Rocky Barker: House GOP stops short of halting monuments

In a vote last week, House Republicans expressed their opposition to a president’s power of protecting special places with a signature alone.

Despite their distaste for the unilateral exercise of presidential power, the vote was relatively close, passing 222-201 Wednesday.

That’s because Americans of all political persuasions love national parks and national monuments.

The bill would require a full environmental review under the National Environmental Policy Act before a monument larger than 5,000 acres could be created under the Antiquities Act of 1906. Both of Idaho’s Republican congressmen, Mike Simpson and Raul Labrador, supported the bill written by Republican Rep. Rob Bishop of Utah.

From timber sales to grazing permits, Republicans have been seeking to avoid full environmental reviews. But for land preservation they want more red tape.

That doesn’t translate automatically to less preservation. In Idaho’s congressional delegation, only Labrador has not gone on record supporting more protection for the Boulder-White Clouds, which is under consideration by the Obama administration as a national monument.

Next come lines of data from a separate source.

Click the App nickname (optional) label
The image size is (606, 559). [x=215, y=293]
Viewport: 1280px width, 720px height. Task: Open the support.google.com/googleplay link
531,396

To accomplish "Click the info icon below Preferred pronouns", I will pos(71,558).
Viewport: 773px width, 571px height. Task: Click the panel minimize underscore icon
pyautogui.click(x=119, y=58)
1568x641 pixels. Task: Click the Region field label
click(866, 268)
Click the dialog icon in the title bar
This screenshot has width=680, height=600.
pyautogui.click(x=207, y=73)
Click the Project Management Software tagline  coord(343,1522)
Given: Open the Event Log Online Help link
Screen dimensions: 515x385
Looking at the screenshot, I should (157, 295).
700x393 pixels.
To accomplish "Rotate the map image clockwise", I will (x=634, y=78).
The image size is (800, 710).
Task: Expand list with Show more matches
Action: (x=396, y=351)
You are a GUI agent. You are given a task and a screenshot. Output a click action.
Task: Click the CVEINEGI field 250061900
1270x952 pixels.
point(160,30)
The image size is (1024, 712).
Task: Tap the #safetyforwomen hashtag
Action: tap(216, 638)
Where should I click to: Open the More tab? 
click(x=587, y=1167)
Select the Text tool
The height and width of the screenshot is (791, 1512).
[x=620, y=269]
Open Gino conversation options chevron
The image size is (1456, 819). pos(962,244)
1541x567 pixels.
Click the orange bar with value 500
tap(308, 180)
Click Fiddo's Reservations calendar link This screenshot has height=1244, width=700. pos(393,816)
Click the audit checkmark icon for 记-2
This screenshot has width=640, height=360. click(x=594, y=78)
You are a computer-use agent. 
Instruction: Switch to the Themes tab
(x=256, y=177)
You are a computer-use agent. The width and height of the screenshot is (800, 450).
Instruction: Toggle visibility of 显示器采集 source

But even Labrador isn’t saying he’s against protection.

“Federal designations have too great of an impact on the individual states and should not be made without the participation of those closest to the ground,” said Todd Winer, a spokesman for Labrador. The bill that passed the House “would require the president to consider the input of local communities and states before declaring new national monuments.”

The irony wasn’t lost on preservationists that many areas that have bipartisan support for a monument have been held up in the House committee Bishop will chair if Republicans hold on to the House in this year’s elections.

Simpson’s own Central Idaho Economic Development and Recreation Act, which would protect 322,000 acres of the Boulder-White Cloud Mountains in three separate wilderness areas, can’t get a hearing in the House Resources Committee. It is Congress’ intransigence and the occasional immediate threats that pop up that have made the Antiquities Act so popular with Republican and Democratic presidents.

That said, there is now an implied demand for presidents and the Cabinet secretaries involved in designating monuments to hold a public process and engage with state leaders before a president signs a designation. After President Clinton suddenly set aside the Grand Staircase-Escalante National Monument in southern Utah on the eve of the 1996 election, Interior Secretary Bruce Babbitt shifted gears.

He conducted several tours of the West to meet with communities where the Clinton administration was considering monuments, including Idaho. Babbitt made trips to Arco and Boise before Clinton expanded the Craters of the Moon National Monument in early 2001, one of six in the last week of his term.

Clinton stopped short of designating a monument in the Owyhee Canyonlands. But the clear national interest in the desolate desert landscape – once proposed as a national park – prompted Owyhee County to begin its own collaborative process, examining how to preserve both the wilderness and the ranching culture that is so important to its residents.

Eventually, Republican Sen. Mike Crapo led the effort to protect 512,000 acres of wilderness as part of a comprehensive bill that has transformed the relationship between the conservation community and Owyhee County’s ranchers. An examination of possible monument status by former Interior Secretary Dirk Kempthorne of the area around eastern Idaho’s Mesa Falls has, years later, prompted a study of the future of the greater Island Park area near Yellowstone National Park.

As with the Owyhee Canyonlands, the national interest in that area will never recede. So leaders in Fremont County want to have their own vision – or at least share their information – before others come in and put their own stamp on it.

The Antiquities Act, like so many institutions in our democratic republic, grew from our Constitution’s checks and balances and has instilled a creative tension. The House-passed monument bill, though unlikely to go anywhere in the Democratic Senate, is the latest chapter.

Bishop could have brought up a bill to reverse Staircase-Escalante, or any of the recent national monuments that President Obama has established. He didn’t because today, even in Utah, the monument is popular.